You can imagine the wave of fretting that's set off in my brain. If I were a bird, by this point I'd have worried my feathers off, and I'd probably be wearing a miniature cone around my neck to keep me from preening off the pitiful remains of my plumage. I'm glad I'm not a bird. It would be hard to blog with cone around my neck. The talons would probably get in the way of typing, too.

I worry about the future. I worry, am I a good enough writer to go from proofreading other people's work to writing my own? Can I pull off being a technical writer, or a proposal writer, any kind of writer other than on-and-off-again unpublished fantasy writer? I don't know, but it's try, or go back to the unfulfilling existence of "it's just a job".


Feat of Strength
I impressed a little old lady on the bus this evening. I thought she was homeless at first, with the amount of bags she had strapped onto her wheeled, miniature dolly, and maybe she was. She had a smell about her that reminded me of potatoes dug fresh from the garden -- not at all unpleasant, just an odd smell for a human being to have. She seemed charming, her hair wrapped around in a faded silk shawl and chatting with the girl sitting on the bench next to her while we all waited for the bus to come.

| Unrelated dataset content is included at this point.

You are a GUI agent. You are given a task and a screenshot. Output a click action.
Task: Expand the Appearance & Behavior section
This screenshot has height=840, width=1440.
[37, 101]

As it was pulling up, she said in a sweet grandma's voice that she hoped it didn't have steps. She was in luck; it wasn't one of the taller buses, but it was still a bit of a lift from the curb. I stepped up and asked her if she would like a hand with her bag, and she said yes so I stepped up onto the bus, got a good hold of the handle, and hefted it up after me. It was fifty pounds, if not more, and I definitely shouldn't have lifted it the way I did (bad back and all), but she smiled so broadly and commented on how strong I was, and even the bus driver chuckled and said he wouldn't want to mess with me. I think I probably blushed a little but I smiled as I took my seat and we got on our way.

Monday, March 16, 2009

Despair?

I was contemplating despair today at work (yes, I know, very emo of me, silence!) This piece is a failure in that it doesn't convey really what I meant it to, but it did get me to sit at the computer and write for a couple hours, so here it is. This is kind of a "speed story", like speed painting but fewer pretty colors. I didn't re-read it, and didn't edit it in any fashion before posting. Enjoy!

Despair. The gryphon's world was falling down around her – in this case, literally. Her beautiful aerie, once a gleaming bastion of polished basalt security and warm, pillow-laden comfort, was being shaken to its foundation by the same forces that had brought low the city of the Sagebrush Crown.

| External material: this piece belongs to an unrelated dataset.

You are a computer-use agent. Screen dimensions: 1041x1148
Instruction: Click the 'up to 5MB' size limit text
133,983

Kyriel – once Princess Kyriel – shielded herself with one wing as another knick-knack tumbled down from its place on the wall. Her toys and baubles lay smashed to pieces on the cold stone floor, left where they had fallen as the earth shook beneath her talons. Kyriel left them where they had fallen, had left them all after flailing helplessly in the first few moments of panic.

Now a familiar brown face appeared in the doorway; one of her “handlers”, and an old friend. “Kyriel!” he gasped. He hadn't expected to see her sprawled so placidly in the middle of the floor, surrounded by embroidered pillows and broken trinkets and ominous bits of crumbled stone from the high ceiling above.

“My friend,” the osprey-gryphon greeted him. Her voice didn't betray her, and no gryphon's wide avian eyes, not even her peculiar icy blue ones, have ever misted up in show of fear or sorrow.

“Kyriel,” he repeated. His eyes were brown, wide with fright, disbelief, a hundred other things, as he crossed the room to kneel before the gryphon. “It's not safe here. There's fighting in the palace, fighting in the Mother's temple.” His voice was shaky, and Kyriel was discomfited to hear it. Her friend was usually unshakable, or else he disguised it well enough that she couldn't tell anything was wrong. Hmph. She was a gryphon, though – maybe she was just bad at reading him.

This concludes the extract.